## Article
-- -- --
Fairfax introduced a paywall for The Age and The Sydney Morning Herald on July 1.
Readers are given access to 30 free articles on each of these websites before being asked to take out a subscription.
Mr Hywood said the move had already proven a great success with subscription rates well above what had been budgeted, especially for Fairfax’s iPad app.
But any similar move for The Border Mail would rest with the paper.
“You’ve got to make sure you’ve got the scale of audience, that you’ve maximised your audience and then you look at the notion of how you put a digital subscription model in,” he told staff.
“You have to make sure all your digital offerings have scale for advertising and that there’s a revenue component you can take on from subscriptions.”
Mr Hywood said Fairfax Regionals would need to look at such possibilities “market-by-market”.
“It’s all getting back to this point of localism,” he said.
Mr Hywood said the metropolitan paywalls had been a major success.
“We had annual targets and we got to half the annual targets in the first week,” he said.
“The demand for iPad-only is profound, it’s absolutely profound.
“I’m getting feedback that people are just as passionate about the iPad app in the language that they use as they have been about newspapers.”
Mr Hywood spoke about the company’s drive to take hundreds of millions of dollars in costs out of the business while being more attuned to customers’ needs.
Initially, Fairfax was to cut $250 million but a further $60 million cuts were announced early last month.
The cuts have included cutting the 8000-strong workforce by 20 per cent, including about 15 staff at The Border Mail.
“We’re absolutely committed to The Border Mail,” Mr Hywood said later.
“The Border Mail will live because of its commitment to local news and information and its local relationship with advertisers and community groups.”
Mr Hywood said the paper clearly fulfilled a public responsibility “to ask the questions that need to be asked”.
“And we live or die on the basis of the quality of those relationships,” he said.
“All the changes we are making is based on a commitment to sustain and build a better newspaper, a better publication.
“What we’re doing is just managing change.
“Managing change is tough and requires some big calls, but they’re necessary calls.”
-- -- --
## Data records
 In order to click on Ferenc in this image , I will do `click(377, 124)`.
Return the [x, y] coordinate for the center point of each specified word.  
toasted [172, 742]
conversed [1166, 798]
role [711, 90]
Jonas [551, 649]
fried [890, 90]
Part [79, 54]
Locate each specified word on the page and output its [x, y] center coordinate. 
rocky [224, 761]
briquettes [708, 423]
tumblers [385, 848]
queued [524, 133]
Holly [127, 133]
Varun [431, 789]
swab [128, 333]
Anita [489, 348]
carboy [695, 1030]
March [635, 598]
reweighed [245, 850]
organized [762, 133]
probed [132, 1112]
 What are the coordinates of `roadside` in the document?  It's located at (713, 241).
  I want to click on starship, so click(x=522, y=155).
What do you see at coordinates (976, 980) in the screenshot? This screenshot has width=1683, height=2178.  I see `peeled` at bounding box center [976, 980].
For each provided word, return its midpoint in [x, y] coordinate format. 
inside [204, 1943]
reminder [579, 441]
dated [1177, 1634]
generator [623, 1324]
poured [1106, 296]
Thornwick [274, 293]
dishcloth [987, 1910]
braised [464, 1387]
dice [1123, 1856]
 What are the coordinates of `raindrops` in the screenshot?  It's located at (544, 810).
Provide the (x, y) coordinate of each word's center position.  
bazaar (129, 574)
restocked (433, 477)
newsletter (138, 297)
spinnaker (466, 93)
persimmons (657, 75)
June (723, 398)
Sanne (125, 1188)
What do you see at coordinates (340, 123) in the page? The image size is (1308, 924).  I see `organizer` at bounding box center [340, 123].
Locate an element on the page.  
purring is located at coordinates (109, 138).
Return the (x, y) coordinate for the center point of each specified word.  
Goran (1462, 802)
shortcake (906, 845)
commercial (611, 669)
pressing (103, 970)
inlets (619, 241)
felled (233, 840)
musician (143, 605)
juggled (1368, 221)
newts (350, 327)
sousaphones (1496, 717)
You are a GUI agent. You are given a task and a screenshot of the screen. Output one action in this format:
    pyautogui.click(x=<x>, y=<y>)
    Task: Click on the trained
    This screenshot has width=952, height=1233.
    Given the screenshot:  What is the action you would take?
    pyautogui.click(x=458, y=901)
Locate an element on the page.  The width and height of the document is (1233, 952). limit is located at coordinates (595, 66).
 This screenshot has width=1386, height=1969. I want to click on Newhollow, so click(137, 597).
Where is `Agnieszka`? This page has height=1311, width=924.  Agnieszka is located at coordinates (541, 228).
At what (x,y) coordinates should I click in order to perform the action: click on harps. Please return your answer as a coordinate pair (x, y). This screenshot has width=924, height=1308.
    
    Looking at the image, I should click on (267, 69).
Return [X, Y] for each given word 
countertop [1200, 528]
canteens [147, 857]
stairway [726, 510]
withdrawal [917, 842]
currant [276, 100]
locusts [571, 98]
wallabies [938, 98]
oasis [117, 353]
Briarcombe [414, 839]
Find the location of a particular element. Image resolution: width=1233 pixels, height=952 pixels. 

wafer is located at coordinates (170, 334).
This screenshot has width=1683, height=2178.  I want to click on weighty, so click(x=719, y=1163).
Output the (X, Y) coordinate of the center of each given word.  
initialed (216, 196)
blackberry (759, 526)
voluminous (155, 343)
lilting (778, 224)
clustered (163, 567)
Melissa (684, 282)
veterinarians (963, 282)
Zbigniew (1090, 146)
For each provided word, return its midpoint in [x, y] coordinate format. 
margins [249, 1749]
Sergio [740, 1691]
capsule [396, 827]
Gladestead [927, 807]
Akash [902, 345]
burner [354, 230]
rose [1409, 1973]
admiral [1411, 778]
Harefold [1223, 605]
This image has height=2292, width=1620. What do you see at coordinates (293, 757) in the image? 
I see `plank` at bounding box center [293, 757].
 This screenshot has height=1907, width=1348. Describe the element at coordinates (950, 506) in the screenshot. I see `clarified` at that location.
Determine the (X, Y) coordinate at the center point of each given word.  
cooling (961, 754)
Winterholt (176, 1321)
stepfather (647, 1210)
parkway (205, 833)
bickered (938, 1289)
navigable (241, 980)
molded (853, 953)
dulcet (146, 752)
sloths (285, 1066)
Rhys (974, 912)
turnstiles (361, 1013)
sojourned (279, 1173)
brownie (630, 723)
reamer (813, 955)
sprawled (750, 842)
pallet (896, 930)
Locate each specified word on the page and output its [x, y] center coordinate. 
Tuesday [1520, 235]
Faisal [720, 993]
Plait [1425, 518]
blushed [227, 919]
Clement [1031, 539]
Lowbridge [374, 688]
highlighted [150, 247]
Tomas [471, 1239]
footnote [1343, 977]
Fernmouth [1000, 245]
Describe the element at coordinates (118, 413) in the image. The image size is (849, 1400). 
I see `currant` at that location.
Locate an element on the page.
-- -- --
## What is asked
In the article on Fairfax's paywalls, rewrite the passage from "Mr Hywood said the move" to "a major success.", changing "digital subscription model" to "paid online model". None of the entries are needed here.

## Result of the task
Mr Hywood said the move had already proven a great success with subscription rates well above what had been budgeted, especially for Fairfax’s iPad app.
But any similar move for The Border Mail would rest with the paper.
“You’ve got to make sure you’ve got the scale of audience, that you’ve maximised your audience and then you look at the notion of how you put a paid online model in,” he told staff.
“You have to make sure all your digital offerings have scale for advertising and that there’s a revenue component you can take on from subscriptions.”
Mr Hywood said Fairfax Regionals would need to look at such possibilities “market-by-market”.
“It’s all getting back to this point of localism,” he said.
Mr Hywood said the metropolitan paywalls had been a major success.